Q. You played music with your father for eight years. What personal and professional advice did he give you?
A. He always told me that the best way to make a living in the music industry was to write your own songs. Whether it was music advice or advice about boys, he’s a pretty deep dude.
Q. Was he a threatening figure when it came to boys?
A. [Laughs] Oh, my God, yes! I just think that any 6-foot-2 black man in a room with a skinny white teenage boy is going to be intimidating. And he has these very piercing blue eyes that kind of cut through you if you’ve done something wrong. He definitely used that to his advantage when I was a teenager and first started dating.
Q. Is this a better time to play the music you want to play, or is it tough all over?
A. It doesn’t matter how talented you are, it doesn’t matter who you know. It’s just absolute perseverance. Because if you do something long enough, eventually something will happen.

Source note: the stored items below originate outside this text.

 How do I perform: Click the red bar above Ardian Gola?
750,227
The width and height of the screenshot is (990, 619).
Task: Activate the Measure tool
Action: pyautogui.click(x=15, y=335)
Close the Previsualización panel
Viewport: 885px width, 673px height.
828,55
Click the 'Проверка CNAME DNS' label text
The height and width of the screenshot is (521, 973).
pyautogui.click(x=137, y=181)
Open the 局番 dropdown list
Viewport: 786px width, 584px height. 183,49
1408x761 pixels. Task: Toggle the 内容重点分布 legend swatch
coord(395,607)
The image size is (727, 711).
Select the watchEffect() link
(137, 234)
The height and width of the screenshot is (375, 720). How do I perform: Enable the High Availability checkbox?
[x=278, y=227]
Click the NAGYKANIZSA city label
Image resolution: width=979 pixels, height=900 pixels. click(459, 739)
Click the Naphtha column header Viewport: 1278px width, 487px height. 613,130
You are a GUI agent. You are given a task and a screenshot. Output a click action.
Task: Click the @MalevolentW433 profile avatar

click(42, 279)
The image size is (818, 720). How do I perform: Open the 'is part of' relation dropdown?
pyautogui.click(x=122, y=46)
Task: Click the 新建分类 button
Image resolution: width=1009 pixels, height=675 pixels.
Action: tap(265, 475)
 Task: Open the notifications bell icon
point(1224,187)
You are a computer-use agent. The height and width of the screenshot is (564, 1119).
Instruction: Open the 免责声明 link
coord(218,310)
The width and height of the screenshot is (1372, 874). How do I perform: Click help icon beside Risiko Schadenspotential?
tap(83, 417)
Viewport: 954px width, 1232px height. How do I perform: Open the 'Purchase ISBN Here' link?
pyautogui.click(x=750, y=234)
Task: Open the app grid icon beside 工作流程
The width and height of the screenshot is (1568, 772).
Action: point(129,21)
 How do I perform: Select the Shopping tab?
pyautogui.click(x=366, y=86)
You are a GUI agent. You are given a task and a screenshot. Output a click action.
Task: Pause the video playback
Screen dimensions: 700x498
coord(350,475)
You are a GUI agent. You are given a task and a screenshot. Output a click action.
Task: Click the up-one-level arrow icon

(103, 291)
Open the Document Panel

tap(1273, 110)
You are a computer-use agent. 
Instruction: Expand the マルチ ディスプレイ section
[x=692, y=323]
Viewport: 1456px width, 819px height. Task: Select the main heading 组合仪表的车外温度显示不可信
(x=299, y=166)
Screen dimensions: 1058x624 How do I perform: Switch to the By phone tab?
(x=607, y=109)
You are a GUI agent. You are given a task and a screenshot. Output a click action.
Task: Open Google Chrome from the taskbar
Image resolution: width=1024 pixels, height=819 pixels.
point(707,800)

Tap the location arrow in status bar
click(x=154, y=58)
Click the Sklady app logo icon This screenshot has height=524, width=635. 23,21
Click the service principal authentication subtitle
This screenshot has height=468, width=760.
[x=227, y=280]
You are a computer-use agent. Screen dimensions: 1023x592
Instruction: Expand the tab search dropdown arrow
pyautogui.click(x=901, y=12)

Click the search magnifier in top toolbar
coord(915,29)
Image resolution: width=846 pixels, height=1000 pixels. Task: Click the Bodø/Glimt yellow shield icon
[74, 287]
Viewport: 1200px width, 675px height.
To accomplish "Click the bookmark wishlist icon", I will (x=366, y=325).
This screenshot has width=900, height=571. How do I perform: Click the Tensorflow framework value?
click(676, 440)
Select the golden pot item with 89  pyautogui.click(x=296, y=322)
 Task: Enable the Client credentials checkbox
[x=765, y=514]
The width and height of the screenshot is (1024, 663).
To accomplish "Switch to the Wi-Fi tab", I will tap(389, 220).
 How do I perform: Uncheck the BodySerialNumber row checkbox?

Q. You’ve also done some modeling work. How much does style play into whose music people listen to these days?
A. I think it plays a much bigger role than it used to. Everything is much flashier and much more glamorous than it was a long time ago.
Q. Do people sometimes pay more attention to that stuff than you’d like?
A. Yes. [Laughs.] And that was actually one of the reasons why I took a break in 2009. I was so disillusioned with how much of an emphasis that was in music. I thought it was about the songs and the lyrics. At that time, it just seemed like all people wanted was a skinny body to prance around in a tank top onstage.
Q. You don’t want to feel like a sex object up there; you’re a musician.
A. And it’s hard, because sex is very poignant. The whole reason to be on this earth is to have sex and make babies and then die. [Laughs.] And sex is a really important part of the music industry. But for a female, there is a very thin line between being a sex object and being sexually powerful.
Q. What got you out of your funk?
A. I figured, well, I could either be a musician or I couldn’t be a musician. It was just too hard for me to let it go, so I had to come to terms and really figure out who I was going to be onstage and what my message was going to be.
Q. Who are you onstage?
A. I’m definitely a little bit of trouble. [Laughs.]